Records of locating words and elements

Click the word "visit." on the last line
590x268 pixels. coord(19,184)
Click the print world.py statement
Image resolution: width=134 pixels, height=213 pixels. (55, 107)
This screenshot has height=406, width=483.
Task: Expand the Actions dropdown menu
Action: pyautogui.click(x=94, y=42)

--- Exercise ---
Format each line of the entries above as a Markdown table with the columns Row and Line, giving each line its number and leaving out blank lines.

--- Worked answer ---
| Row | Line |
|---|---|
| 1 | Click the word "visit." on the last line |
| 2 | 590x268 pixels. coord(19,184) |
| 3 | Click the print world.py statement |
| 4 | Image resolution: width=134 pixels, height=213 pixels. (55, 107) |
| 5 | This screenshot has height=406, width=483. |
| 6 | Task: Expand the Actions dropdown menu |
| 7 | Action: pyautogui.click(x=94, y=42) |